> [Aim of the task]: Stop after the line that contains "The width and height of the screenshot is (2576, 1449)."; until then, restate each line of the entries word for word from the very first.

> [Recorded information]:
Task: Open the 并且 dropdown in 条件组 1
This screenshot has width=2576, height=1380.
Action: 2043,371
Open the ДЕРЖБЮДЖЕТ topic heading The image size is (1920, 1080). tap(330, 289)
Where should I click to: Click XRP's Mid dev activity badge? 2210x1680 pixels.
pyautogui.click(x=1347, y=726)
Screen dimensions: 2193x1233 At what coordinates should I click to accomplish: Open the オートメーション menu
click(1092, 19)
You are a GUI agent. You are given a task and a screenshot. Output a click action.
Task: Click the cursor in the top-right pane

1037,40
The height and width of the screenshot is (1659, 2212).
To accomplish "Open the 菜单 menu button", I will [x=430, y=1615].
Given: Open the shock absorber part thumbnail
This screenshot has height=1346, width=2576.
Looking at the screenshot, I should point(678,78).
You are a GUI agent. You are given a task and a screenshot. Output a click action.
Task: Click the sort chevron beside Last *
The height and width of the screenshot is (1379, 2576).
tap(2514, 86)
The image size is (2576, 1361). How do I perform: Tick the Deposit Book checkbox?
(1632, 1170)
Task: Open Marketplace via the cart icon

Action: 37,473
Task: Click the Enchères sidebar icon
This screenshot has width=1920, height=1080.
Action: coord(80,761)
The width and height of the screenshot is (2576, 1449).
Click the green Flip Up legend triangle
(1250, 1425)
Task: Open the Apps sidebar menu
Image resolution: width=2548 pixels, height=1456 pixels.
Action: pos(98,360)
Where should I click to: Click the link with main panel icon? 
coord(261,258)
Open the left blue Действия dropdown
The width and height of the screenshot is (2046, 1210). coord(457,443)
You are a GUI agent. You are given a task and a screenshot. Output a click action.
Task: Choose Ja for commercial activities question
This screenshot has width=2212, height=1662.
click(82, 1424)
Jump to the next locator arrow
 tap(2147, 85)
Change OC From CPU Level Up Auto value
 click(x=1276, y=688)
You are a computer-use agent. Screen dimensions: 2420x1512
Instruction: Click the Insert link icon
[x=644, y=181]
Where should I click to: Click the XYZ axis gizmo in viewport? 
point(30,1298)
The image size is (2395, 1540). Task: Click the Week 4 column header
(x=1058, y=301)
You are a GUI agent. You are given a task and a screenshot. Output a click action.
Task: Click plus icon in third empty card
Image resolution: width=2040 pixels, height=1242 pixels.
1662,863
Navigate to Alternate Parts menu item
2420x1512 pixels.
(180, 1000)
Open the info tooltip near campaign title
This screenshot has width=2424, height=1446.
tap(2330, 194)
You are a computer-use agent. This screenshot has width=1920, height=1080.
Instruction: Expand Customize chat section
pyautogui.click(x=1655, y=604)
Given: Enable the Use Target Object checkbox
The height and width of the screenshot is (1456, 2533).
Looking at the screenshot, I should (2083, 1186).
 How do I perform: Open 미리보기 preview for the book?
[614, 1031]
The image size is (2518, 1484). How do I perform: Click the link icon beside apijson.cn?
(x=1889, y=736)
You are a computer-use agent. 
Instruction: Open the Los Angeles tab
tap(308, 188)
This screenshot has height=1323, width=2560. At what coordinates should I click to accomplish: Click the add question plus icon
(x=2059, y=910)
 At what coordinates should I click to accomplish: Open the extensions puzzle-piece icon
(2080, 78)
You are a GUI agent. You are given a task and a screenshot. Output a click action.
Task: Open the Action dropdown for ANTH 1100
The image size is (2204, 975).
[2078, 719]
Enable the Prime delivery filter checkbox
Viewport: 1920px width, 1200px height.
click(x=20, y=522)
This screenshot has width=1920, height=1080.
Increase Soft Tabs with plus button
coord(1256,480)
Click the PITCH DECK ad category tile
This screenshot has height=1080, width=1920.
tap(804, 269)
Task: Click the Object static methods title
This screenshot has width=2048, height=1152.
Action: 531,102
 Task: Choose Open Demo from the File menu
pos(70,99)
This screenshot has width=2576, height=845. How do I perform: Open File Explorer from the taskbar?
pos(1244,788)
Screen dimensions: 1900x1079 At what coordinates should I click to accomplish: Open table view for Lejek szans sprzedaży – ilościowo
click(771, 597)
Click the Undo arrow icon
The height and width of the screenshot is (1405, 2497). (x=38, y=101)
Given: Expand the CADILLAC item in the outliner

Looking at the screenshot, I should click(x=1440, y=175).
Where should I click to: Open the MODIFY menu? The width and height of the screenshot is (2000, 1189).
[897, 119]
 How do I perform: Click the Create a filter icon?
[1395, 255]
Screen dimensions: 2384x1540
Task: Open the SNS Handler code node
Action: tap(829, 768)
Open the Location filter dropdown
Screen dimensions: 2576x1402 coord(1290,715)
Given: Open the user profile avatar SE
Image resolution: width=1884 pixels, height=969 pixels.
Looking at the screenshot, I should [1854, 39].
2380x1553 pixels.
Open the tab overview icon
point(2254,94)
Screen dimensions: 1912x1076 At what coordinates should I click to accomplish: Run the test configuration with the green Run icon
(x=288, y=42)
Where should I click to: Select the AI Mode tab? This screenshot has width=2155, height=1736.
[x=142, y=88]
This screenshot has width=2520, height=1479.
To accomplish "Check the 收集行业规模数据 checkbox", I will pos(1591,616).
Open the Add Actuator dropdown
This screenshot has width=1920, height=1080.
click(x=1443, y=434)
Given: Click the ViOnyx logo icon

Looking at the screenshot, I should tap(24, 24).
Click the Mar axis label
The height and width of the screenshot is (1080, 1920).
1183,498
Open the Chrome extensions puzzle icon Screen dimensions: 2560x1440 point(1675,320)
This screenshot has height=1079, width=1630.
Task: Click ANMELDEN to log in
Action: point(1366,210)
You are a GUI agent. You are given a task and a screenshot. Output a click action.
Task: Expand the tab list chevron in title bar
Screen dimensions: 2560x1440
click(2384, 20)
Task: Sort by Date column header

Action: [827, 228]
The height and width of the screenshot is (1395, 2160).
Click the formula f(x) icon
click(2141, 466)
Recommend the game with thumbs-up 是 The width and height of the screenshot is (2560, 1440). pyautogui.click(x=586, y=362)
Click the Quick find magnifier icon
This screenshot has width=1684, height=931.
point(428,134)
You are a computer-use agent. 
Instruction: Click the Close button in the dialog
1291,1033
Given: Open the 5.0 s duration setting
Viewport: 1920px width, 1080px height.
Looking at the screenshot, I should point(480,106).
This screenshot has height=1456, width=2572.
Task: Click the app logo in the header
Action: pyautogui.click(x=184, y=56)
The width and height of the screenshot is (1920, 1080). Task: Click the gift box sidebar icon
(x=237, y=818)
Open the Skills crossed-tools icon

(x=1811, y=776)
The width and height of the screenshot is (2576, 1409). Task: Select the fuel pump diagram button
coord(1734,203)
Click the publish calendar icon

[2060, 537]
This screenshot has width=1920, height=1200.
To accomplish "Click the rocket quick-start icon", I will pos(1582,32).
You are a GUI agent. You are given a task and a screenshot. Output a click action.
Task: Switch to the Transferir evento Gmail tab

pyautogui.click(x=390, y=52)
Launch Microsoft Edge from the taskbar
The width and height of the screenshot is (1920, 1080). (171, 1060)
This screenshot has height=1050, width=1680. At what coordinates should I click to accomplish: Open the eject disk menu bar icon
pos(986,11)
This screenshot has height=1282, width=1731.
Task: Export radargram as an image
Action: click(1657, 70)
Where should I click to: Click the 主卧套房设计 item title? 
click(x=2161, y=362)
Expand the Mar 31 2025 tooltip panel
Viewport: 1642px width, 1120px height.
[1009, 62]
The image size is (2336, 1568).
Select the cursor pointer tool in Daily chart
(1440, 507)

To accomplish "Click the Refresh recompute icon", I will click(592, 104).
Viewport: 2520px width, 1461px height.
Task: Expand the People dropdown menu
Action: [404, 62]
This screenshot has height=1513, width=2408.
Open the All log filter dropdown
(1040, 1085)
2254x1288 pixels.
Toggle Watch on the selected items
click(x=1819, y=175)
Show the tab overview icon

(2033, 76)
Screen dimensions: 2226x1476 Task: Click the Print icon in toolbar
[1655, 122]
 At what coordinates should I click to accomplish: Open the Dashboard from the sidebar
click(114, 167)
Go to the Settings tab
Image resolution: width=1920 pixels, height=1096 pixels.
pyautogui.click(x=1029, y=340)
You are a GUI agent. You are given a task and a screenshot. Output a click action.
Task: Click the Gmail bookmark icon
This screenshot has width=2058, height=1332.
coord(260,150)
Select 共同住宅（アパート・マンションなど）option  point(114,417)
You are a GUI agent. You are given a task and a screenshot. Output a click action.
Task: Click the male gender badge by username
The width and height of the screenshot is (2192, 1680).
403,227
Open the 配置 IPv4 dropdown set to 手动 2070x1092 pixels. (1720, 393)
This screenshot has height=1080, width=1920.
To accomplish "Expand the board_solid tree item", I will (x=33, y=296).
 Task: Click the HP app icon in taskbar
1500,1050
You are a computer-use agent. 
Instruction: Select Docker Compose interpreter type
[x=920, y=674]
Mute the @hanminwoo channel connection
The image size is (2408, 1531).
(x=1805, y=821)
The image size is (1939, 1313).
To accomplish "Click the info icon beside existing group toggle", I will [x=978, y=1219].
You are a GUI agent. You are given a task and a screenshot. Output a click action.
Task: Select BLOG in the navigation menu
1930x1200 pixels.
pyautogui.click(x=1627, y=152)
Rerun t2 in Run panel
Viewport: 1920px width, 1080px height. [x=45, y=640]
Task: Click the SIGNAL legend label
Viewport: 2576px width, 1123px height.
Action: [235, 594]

> [Expected answer]:
Task: Open the 并且 dropdown in 条件组 1
This screenshot has width=2576, height=1380.
Action: 2043,371
Open the ДЕРЖБЮДЖЕТ topic heading The image size is (1920, 1080). tap(330, 289)
Where should I click to: Click XRP's Mid dev activity badge? 2210x1680 pixels.
pyautogui.click(x=1347, y=726)
Screen dimensions: 2193x1233 At what coordinates should I click to accomplish: Open the オートメーション menu
click(1092, 19)
You are a GUI agent. You are given a task and a screenshot. Output a click action.
Task: Click the cursor in the top-right pane

1037,40
The height and width of the screenshot is (1659, 2212).
To accomplish "Open the 菜单 menu button", I will [x=430, y=1615].
Given: Open the shock absorber part thumbnail
This screenshot has height=1346, width=2576.
Looking at the screenshot, I should point(678,78).
You are a GUI agent. You are given a task and a screenshot. Output a click action.
Task: Click the sort chevron beside Last *
The height and width of the screenshot is (1379, 2576).
tap(2514, 86)
The image size is (2576, 1361). How do I perform: Tick the Deposit Book checkbox?
(1632, 1170)
Task: Open Marketplace via the cart icon

Action: 37,473
Task: Click the Enchères sidebar icon
This screenshot has width=1920, height=1080.
Action: coord(80,761)
The width and height of the screenshot is (2576, 1449).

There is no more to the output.